▸ **Problem to solve**
Return, word for word, only the lines from the one containing "MATERIALE STRUMENTALE (81, 643)" through the last line of the entries.

-------

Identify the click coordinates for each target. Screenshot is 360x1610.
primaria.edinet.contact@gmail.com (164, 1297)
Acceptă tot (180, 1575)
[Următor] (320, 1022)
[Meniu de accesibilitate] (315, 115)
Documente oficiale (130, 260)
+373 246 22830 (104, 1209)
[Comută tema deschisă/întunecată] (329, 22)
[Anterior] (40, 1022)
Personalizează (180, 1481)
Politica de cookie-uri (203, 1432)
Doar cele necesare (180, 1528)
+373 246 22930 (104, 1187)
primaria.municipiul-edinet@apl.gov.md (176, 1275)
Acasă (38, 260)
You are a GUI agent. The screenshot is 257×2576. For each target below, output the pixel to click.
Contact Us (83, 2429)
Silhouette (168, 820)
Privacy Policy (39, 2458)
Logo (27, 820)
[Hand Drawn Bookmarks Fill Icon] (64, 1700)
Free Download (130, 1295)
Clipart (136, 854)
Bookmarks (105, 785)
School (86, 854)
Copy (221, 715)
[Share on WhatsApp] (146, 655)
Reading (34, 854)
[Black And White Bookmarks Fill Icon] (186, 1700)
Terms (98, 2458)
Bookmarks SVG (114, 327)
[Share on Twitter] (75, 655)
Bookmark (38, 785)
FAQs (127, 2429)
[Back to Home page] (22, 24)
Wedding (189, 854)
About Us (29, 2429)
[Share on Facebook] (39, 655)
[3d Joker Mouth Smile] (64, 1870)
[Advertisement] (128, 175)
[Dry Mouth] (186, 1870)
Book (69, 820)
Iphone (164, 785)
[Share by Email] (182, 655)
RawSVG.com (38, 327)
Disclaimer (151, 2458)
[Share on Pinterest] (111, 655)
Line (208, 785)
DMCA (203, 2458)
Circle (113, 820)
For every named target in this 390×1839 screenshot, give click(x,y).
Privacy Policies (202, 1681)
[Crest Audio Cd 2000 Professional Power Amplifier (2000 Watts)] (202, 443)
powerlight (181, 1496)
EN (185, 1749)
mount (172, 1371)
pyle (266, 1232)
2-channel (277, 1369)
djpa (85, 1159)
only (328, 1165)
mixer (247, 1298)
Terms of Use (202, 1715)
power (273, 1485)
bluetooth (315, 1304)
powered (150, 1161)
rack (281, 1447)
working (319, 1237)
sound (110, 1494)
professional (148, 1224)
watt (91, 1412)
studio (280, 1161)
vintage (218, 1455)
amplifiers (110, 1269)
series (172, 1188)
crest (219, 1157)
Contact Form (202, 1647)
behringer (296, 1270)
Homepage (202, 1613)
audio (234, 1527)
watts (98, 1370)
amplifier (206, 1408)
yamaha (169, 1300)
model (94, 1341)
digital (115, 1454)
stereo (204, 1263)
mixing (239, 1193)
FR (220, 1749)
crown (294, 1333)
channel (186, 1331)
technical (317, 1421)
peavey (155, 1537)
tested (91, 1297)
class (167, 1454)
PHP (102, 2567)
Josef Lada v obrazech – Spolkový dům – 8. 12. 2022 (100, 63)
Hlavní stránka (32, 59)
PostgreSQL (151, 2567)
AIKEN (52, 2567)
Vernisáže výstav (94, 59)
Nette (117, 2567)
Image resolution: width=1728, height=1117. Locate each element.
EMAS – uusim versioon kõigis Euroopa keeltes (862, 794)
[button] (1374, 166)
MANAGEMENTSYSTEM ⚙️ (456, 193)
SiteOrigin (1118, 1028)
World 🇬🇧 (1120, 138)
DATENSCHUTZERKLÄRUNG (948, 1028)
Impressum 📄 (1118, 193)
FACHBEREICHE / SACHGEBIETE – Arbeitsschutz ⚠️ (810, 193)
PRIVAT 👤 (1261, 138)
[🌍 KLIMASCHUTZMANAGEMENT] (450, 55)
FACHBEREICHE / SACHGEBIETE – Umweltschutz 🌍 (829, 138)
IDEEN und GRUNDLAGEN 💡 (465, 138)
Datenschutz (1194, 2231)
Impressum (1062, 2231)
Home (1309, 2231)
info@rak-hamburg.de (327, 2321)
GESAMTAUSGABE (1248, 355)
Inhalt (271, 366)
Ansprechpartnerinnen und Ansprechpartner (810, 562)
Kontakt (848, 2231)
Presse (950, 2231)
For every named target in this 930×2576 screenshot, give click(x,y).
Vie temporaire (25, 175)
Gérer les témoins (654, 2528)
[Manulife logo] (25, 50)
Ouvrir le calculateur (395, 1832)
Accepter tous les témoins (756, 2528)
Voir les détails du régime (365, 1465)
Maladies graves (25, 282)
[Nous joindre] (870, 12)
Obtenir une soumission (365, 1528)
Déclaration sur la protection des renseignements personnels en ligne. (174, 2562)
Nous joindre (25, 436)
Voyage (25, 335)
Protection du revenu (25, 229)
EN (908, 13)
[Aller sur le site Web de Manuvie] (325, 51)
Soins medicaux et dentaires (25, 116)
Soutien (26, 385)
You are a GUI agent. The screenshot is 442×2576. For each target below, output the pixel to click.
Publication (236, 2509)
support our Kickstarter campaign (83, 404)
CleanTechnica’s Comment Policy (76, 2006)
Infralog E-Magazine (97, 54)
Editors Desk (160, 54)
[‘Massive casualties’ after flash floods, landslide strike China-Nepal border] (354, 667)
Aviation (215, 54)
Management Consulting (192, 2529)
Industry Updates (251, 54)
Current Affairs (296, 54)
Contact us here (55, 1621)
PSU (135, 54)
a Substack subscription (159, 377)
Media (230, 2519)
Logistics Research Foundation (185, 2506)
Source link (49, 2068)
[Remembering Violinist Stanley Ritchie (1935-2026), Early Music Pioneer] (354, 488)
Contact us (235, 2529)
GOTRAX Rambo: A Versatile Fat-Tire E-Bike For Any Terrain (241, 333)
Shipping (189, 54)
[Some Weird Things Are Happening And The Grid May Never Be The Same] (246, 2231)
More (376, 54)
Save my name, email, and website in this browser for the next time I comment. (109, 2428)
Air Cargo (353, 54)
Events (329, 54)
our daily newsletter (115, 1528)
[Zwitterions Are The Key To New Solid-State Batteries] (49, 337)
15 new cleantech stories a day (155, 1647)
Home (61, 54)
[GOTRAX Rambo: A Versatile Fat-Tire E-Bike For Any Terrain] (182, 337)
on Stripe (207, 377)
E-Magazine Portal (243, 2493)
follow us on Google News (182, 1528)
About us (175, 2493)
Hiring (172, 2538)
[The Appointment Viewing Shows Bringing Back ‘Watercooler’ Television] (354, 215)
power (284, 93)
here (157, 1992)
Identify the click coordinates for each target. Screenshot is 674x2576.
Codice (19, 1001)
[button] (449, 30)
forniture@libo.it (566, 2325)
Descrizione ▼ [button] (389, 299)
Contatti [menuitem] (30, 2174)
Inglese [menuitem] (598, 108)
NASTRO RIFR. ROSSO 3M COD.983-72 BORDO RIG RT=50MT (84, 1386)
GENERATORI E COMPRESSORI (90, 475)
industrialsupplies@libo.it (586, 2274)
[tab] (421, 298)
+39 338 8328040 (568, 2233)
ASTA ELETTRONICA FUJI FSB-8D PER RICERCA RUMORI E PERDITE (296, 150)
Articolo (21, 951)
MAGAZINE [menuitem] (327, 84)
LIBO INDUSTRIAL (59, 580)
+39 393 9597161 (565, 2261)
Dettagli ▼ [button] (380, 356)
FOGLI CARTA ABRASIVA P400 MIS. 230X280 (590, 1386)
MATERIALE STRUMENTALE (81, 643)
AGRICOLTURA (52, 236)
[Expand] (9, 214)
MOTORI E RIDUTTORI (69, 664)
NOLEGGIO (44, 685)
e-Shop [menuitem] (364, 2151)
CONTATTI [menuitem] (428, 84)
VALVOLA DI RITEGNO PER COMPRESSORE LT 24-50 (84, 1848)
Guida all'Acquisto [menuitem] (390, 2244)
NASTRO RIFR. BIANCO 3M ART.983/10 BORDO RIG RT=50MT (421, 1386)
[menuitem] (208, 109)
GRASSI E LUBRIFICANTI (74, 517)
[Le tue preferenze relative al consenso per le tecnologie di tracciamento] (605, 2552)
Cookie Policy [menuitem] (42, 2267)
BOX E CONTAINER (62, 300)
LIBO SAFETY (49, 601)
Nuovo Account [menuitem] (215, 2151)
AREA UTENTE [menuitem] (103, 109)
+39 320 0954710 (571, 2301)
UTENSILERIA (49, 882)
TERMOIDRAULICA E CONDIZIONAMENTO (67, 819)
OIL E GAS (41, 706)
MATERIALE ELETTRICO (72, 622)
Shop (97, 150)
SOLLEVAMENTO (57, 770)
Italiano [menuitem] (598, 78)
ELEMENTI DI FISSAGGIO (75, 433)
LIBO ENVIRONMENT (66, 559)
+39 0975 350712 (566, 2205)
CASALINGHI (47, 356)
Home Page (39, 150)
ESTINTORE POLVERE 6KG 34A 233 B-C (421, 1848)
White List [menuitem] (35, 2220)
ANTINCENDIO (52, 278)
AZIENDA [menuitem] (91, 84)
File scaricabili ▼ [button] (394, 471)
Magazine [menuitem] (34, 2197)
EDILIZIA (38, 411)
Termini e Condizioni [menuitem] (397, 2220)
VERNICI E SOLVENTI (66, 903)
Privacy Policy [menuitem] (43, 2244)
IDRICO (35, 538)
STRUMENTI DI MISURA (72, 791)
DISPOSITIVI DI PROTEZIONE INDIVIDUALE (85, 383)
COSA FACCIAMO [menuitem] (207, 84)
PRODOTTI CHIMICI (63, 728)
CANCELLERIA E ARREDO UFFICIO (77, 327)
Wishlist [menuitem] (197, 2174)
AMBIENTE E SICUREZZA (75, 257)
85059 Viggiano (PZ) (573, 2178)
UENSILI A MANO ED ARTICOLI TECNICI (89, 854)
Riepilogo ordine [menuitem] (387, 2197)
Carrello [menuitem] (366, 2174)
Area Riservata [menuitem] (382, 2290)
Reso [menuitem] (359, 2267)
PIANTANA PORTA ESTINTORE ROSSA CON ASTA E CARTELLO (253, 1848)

-------

▸ **Problem solution**
MATERIALE STRUMENTALE (81, 643)
AGRICOLTURA (52, 236)
[Expand] (9, 214)
MOTORI E RIDUTTORI (69, 664)
NOLEGGIO (44, 685)
e-Shop [menuitem] (364, 2151)
CONTATTI [menuitem] (428, 84)
VALVOLA DI RITEGNO PER COMPRESSORE LT 24-50 (84, 1848)
Guida all'Acquisto [menuitem] (390, 2244)
NASTRO RIFR. BIANCO 3M ART.983/10 BORDO RIG RT=50MT (421, 1386)
[menuitem] (208, 109)
GRASSI E LUBRIFICANTI (74, 517)
[Le tue preferenze relative al consenso per le tecnologie di tracciamento] (605, 2552)
Cookie Policy [menuitem] (42, 2267)
BOX E CONTAINER (62, 300)
LIBO SAFETY (49, 601)
Nuovo Account [menuitem] (215, 2151)
AREA UTENTE [menuitem] (103, 109)
+39 320 0954710 (571, 2301)
UTENSILERIA (49, 882)
TERMOIDRAULICA E CONDIZIONAMENTO (67, 819)
OIL E GAS (41, 706)
MATERIALE ELETTRICO (72, 622)
Shop (97, 150)
SOLLEVAMENTO (57, 770)
Italiano [menuitem] (598, 78)
ELEMENTI DI FISSAGGIO (75, 433)
LIBO ENVIRONMENT (66, 559)
+39 0975 350712 (566, 2205)
CASALINGHI (47, 356)
Home Page (39, 150)
ESTINTORE POLVERE 6KG 34A 233 B-C (421, 1848)
White List [menuitem] (35, 2220)
ANTINCENDIO (52, 278)
AZIENDA [menuitem] (91, 84)
File scaricabili ▼ [button] (394, 471)
Magazine [menuitem] (34, 2197)
EDILIZIA (38, 411)
Termini e Condizioni [menuitem] (397, 2220)
VERNICI E SOLVENTI (66, 903)
Privacy Policy [menuitem] (43, 2244)
IDRICO (35, 538)
STRUMENTI DI MISURA (72, 791)
DISPOSITIVI DI PROTEZIONE INDIVIDUALE (85, 383)
COSA FACCIAMO [menuitem] (207, 84)
PRODOTTI CHIMICI (63, 728)
CANCELLERIA E ARREDO UFFICIO (77, 327)
Wishlist [menuitem] (197, 2174)
AMBIENTE E SICUREZZA (75, 257)
85059 Viggiano (PZ) (573, 2178)
UENSILI A MANO ED ARTICOLI TECNICI (89, 854)
Riepilogo ordine [menuitem] (387, 2197)
Carrello [menuitem] (366, 2174)
Area Riservata [menuitem] (382, 2290)
Reso [menuitem] (359, 2267)
PIANTANA PORTA ESTINTORE ROSSA CON ASTA E CARTELLO (253, 1848)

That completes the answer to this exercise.